Fortunately most of my sites are hobby related and adsense brings up well matched adds for them.

RonS

10:27 pm on Mar 31, 2005 (gmt 0)

10+ Year Member



Wow! Thanks for some great suggestions. I will definitely contact G and ask if they can help me. <blush> I never thought of doing that <blush>

I also 0think I may not have been super clear on the functionality for which I was looking.

I don't want to exclue ads that are coming to my site because of the keyword DOG appearing in my site and in the advertiser's keyword list.

What I want to be able to filter out are ads that come to my site based on DOG, and the advertiser is coming to my site based on DOG, but they ALSO happen to have "BUY PUPPIES" in their campaign list.
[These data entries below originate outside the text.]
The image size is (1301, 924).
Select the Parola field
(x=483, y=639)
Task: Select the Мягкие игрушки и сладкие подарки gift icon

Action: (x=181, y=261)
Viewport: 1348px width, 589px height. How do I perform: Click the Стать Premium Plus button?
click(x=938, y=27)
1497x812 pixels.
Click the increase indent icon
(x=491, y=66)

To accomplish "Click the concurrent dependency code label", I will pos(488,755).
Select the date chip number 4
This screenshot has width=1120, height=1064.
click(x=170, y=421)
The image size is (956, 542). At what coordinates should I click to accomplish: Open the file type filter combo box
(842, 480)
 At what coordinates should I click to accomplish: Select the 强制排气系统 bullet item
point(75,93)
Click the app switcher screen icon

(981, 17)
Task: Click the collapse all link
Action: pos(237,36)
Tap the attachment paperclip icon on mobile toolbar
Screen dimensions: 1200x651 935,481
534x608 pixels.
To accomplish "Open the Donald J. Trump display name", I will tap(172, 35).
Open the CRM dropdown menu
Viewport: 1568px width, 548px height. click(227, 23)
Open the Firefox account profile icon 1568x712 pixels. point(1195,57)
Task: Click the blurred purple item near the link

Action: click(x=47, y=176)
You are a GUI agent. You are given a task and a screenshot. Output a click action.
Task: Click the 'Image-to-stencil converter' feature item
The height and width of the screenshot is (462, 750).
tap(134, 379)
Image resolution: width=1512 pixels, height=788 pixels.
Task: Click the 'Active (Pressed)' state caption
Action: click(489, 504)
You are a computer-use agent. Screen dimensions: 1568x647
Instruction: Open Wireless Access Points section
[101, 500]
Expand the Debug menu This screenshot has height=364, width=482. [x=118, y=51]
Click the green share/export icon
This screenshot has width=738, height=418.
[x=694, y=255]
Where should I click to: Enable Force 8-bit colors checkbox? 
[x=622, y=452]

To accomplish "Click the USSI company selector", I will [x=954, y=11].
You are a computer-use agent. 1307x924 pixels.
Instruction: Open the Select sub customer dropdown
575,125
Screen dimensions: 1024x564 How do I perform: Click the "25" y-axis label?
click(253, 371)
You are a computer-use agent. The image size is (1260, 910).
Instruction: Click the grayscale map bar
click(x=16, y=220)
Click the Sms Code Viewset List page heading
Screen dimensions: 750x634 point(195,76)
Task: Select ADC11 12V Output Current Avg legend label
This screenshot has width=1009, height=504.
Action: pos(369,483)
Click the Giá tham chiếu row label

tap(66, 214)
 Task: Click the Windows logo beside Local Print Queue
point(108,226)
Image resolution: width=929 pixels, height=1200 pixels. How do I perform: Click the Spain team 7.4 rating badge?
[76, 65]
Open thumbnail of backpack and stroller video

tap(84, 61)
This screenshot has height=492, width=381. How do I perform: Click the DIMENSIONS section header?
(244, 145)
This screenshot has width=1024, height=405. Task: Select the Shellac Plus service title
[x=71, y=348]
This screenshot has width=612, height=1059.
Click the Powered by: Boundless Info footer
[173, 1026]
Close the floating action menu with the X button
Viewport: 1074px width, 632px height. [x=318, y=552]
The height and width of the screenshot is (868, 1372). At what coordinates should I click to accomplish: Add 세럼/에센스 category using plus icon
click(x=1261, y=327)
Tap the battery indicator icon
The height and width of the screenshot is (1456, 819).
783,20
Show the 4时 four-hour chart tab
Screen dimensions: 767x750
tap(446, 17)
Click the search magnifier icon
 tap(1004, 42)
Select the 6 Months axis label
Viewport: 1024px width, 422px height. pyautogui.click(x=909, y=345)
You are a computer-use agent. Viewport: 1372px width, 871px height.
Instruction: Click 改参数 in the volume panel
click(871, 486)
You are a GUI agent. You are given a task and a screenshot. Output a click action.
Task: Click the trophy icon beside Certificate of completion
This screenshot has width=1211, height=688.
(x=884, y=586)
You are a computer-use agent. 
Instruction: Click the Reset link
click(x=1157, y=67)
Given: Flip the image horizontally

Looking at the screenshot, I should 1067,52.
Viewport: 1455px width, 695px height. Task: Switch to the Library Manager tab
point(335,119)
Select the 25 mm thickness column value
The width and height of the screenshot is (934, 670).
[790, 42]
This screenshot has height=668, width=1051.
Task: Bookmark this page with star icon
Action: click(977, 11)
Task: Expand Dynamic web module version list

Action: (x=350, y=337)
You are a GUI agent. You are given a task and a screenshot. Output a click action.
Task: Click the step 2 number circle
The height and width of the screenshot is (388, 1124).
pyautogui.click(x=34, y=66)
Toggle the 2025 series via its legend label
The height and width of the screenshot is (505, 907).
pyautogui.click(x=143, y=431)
Having that phrase in their inventory is kind of an indication that the advertiser is really looking for people who want to buy puppies, and therefore their ads are likely to be for puppies for sale.

Does that change anyone's understanding of what I was suggesting?

bbkid

11:55 pm on Mar 31, 2005 (gmt 0)

10+ Year Member



i think i follow what your saying. like everybody else said, G is prety smart. tell them and they might help.

sailorjwd

12:45 am on Apr 1, 2005 (gmt 0)

WebmasterWorld Senior Member 10+ Year Member



G may have something new for filtering but if they let you into the keywords filtering beta you would need to find some unique text to grab hold of to filter them. I used to filter out all ads with 'free' in them since 99% weren't worth displaying.